*CHALLENGE*: Copy out the material from the line containing "The height and" through the line containing "pos(1277,946)", including both of those lines. Leave out any pictures.

*PROVIDED INFORMATION*:

————————

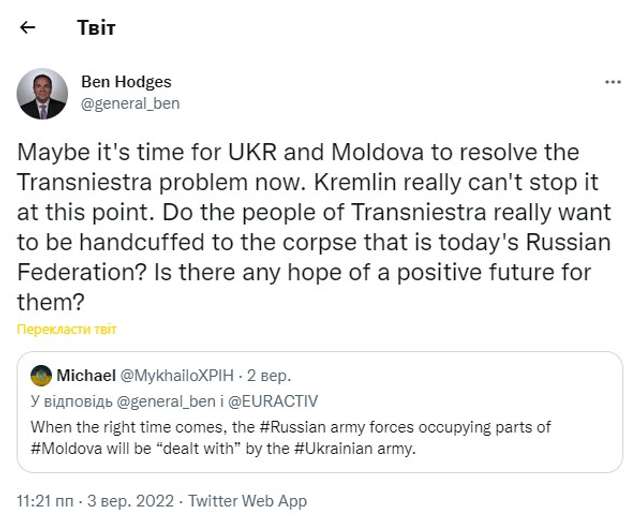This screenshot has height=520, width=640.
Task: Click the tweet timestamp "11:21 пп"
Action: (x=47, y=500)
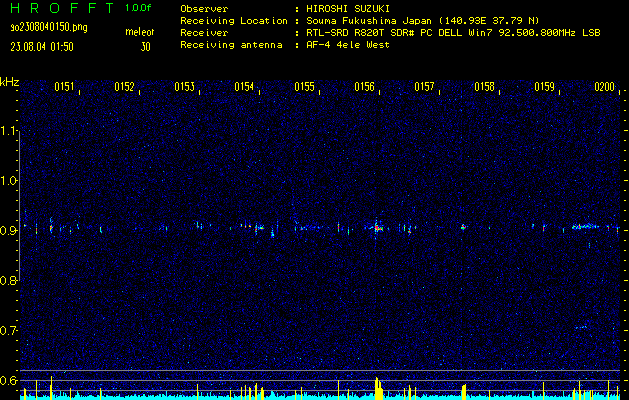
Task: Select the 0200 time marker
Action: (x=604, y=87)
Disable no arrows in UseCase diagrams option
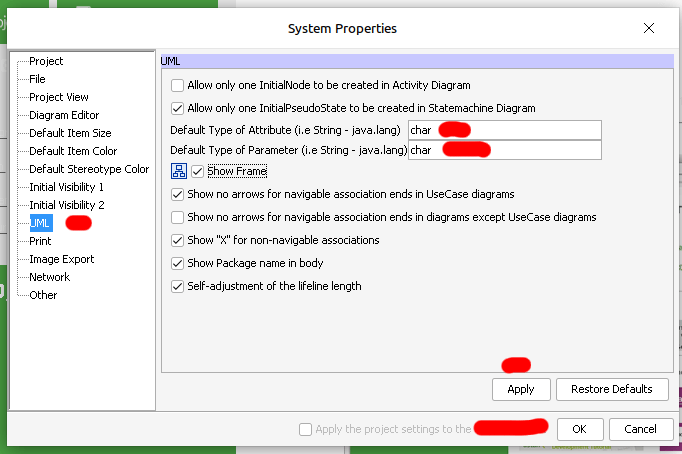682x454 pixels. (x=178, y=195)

————————

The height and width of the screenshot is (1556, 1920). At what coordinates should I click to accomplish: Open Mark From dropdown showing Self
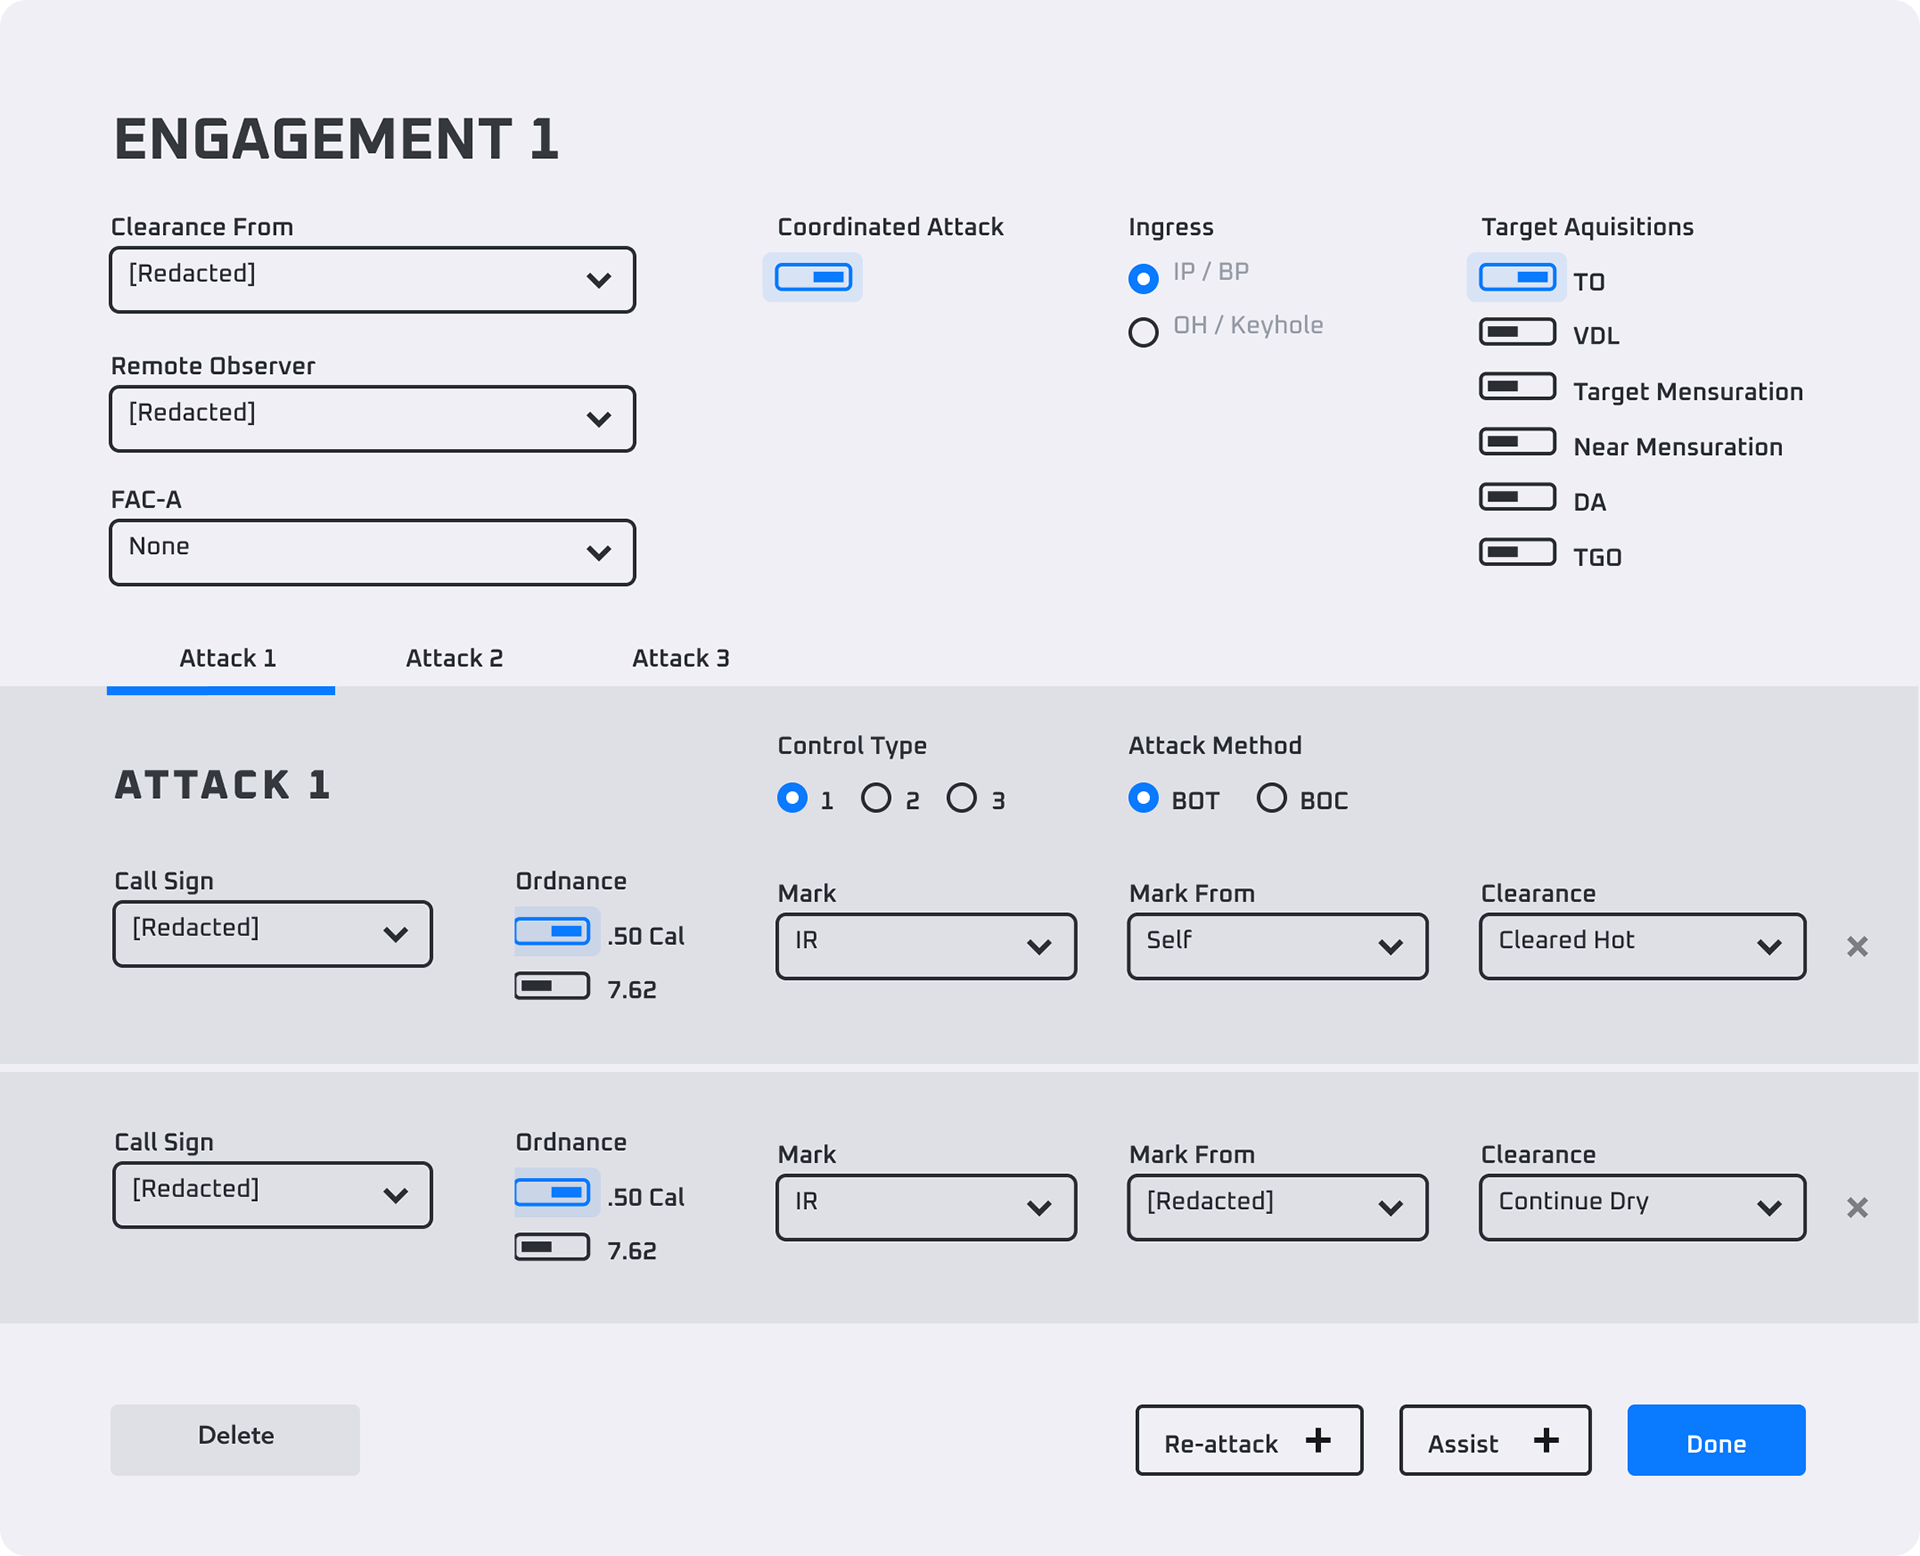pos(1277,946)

————————

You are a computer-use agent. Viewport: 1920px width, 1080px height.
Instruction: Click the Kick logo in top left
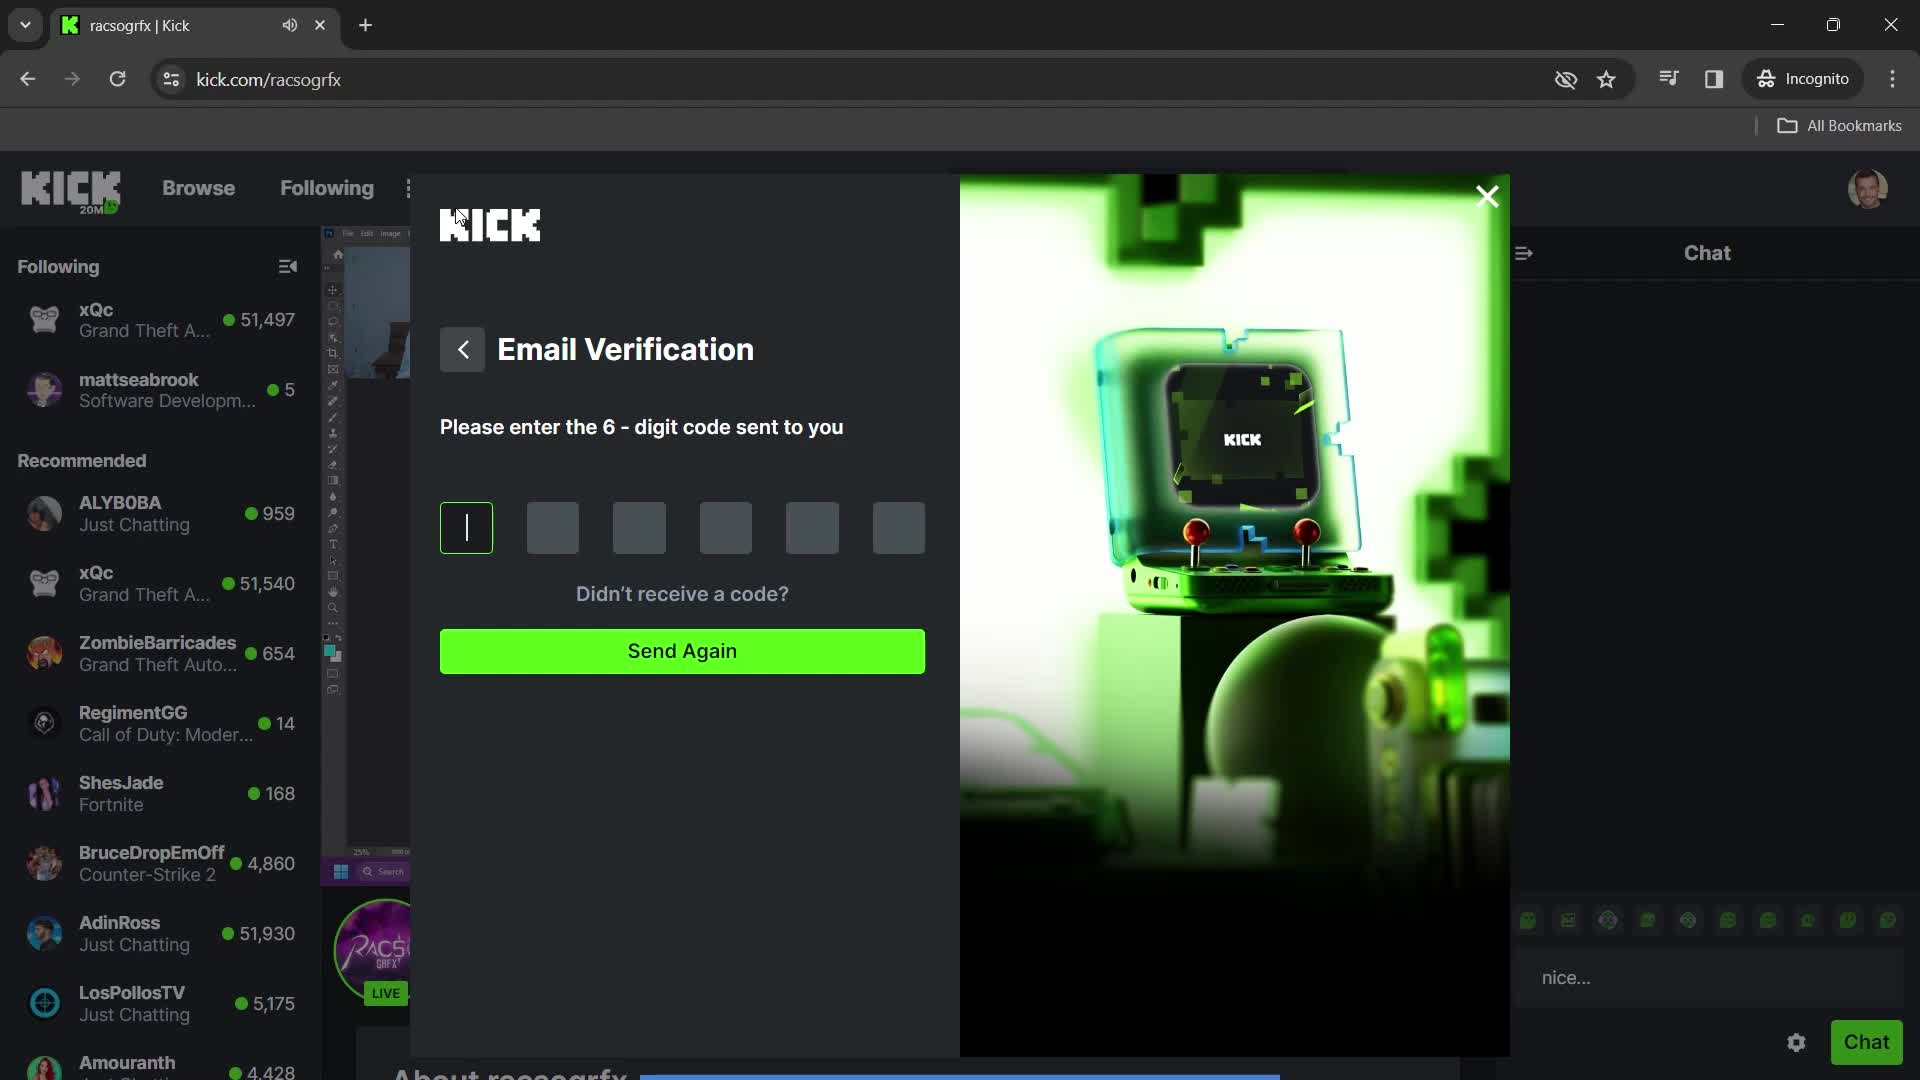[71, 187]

————————

*EXERCISE RESPONSE*:
The height and width of the screenshot is (1556, 1920). At what coordinates should I click to accomplish: Open Mark From dropdown showing Self
pos(1277,946)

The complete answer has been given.